Collected data
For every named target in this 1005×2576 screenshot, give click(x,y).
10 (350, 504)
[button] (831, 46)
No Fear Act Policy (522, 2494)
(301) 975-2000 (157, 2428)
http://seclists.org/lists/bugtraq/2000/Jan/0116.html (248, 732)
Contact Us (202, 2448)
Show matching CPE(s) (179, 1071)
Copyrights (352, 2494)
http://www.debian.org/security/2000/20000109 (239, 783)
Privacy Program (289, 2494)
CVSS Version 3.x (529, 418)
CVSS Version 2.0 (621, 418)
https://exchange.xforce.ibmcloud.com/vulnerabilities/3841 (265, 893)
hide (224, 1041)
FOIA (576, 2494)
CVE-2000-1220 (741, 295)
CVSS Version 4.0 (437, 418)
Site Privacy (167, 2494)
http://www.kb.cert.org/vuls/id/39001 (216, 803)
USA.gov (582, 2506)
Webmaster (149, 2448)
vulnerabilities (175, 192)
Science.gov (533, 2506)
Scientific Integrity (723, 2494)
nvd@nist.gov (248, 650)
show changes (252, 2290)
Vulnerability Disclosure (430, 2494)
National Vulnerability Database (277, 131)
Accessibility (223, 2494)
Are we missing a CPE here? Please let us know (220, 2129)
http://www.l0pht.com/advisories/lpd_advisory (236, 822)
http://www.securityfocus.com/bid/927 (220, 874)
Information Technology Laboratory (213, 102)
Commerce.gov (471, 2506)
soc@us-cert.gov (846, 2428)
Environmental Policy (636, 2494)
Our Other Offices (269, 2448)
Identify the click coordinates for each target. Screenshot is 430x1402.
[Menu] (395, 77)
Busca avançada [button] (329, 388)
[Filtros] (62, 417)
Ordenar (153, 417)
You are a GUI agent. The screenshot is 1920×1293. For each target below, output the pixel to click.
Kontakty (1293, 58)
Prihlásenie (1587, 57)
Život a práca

• **Task to carry out**:
Using the records above, set down exactly the lines from the one with "Are we missing" through the one with "[Menu] (395, 77)", inclusive, and nothing more.

• **Solution below**:
Are we missing a CPE here? Please let us know (220, 2129)
http://www.l0pht.com/advisories/lpd_advisory (236, 822)
http://www.securityfocus.com/bid/927 (220, 874)
Information Technology Laboratory (213, 102)
Commerce.gov (471, 2506)
soc@us-cert.gov (846, 2428)
Environmental Policy (636, 2494)
Our Other Offices (269, 2448)
Identify the click coordinates for each target. Screenshot is 430x1402.
[Menu] (395, 77)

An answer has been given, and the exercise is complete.